● **WHAT THE EXERCISE ASKS**:
Pull out each of the following rows that contains the word "Cancel" and copy it in full. Case counts.

Begin RECORD SET

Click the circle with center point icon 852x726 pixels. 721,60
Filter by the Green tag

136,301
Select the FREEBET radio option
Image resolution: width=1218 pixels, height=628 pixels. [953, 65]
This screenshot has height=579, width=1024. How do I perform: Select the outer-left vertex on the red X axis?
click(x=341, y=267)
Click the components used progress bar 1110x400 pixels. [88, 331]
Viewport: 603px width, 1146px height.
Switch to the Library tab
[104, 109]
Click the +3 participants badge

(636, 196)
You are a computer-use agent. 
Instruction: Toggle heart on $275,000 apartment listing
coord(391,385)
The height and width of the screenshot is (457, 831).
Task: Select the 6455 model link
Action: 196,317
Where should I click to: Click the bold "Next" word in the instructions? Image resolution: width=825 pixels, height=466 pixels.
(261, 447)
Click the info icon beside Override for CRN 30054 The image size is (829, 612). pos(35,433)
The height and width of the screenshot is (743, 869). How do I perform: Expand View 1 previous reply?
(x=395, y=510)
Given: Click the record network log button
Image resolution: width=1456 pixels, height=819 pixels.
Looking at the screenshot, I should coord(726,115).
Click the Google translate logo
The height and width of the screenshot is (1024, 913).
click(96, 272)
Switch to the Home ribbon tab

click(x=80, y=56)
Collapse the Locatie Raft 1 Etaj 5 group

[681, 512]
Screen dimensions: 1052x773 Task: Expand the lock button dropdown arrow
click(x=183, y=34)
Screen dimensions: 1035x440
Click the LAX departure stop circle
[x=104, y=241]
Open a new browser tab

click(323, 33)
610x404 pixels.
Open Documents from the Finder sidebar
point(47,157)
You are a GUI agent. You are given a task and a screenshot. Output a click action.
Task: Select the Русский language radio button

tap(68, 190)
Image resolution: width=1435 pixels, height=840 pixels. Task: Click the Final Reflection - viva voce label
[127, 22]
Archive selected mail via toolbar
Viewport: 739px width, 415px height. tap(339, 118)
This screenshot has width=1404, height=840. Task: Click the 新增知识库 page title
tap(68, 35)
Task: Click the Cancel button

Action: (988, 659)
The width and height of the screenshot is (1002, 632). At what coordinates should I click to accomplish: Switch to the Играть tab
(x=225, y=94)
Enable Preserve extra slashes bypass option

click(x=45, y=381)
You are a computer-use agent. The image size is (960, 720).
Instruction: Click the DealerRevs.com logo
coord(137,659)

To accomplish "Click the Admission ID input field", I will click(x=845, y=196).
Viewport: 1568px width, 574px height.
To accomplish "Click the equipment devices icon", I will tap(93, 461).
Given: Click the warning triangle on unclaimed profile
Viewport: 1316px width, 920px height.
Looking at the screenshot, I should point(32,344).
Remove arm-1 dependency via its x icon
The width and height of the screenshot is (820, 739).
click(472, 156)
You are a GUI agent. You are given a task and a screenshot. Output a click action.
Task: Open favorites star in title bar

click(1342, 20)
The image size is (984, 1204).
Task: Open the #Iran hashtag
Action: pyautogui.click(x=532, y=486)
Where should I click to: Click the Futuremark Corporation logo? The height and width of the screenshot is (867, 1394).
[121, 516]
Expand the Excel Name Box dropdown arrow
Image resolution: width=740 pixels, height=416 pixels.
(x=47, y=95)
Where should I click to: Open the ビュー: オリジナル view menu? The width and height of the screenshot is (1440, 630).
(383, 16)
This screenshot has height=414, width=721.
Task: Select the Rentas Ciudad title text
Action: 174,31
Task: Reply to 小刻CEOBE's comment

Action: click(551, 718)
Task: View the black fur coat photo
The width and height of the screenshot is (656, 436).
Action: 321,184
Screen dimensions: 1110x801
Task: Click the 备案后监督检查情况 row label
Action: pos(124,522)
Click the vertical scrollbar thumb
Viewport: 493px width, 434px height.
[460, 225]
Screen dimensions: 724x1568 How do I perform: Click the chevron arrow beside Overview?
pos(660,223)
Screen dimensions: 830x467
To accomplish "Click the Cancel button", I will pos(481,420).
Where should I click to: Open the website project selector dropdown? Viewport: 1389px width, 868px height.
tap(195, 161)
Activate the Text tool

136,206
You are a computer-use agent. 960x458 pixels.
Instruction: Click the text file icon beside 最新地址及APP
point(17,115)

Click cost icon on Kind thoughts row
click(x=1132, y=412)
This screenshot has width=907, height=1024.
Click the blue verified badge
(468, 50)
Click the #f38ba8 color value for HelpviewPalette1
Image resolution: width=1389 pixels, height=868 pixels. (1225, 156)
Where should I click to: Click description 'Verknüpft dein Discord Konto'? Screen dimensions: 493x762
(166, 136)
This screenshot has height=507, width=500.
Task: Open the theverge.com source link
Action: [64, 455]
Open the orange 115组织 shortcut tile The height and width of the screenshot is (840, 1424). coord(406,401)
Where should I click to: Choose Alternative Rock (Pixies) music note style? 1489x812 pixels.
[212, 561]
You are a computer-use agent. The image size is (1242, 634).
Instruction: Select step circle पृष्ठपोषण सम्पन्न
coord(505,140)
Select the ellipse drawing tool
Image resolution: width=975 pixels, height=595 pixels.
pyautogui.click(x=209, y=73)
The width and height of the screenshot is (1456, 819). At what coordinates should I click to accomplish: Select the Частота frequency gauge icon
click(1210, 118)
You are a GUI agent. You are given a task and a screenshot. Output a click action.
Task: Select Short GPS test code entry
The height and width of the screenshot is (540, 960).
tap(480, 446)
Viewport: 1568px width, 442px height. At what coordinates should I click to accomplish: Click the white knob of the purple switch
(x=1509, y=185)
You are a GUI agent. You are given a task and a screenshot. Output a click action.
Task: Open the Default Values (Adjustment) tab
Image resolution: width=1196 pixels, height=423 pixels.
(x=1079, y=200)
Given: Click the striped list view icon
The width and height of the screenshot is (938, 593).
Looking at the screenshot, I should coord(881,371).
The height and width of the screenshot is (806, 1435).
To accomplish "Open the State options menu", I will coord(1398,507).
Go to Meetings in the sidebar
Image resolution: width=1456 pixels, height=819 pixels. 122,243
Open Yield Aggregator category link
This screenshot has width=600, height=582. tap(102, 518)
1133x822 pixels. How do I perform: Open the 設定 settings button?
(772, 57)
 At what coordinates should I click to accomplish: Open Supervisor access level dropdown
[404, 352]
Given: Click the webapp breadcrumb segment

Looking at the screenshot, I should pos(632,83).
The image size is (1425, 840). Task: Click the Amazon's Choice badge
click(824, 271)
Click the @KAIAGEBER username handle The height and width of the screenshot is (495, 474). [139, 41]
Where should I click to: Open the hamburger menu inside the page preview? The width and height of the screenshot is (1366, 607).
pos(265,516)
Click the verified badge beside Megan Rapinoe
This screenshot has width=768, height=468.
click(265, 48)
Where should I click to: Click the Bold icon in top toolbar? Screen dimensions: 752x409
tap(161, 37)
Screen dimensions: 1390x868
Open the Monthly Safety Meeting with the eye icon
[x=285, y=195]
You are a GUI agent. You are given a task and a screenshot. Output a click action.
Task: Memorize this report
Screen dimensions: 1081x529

End RECORD SET

● **COMPLETED TASK**:
Task: Click the Cancel button
To accomplish "Click the Cancel button", I will pos(481,420).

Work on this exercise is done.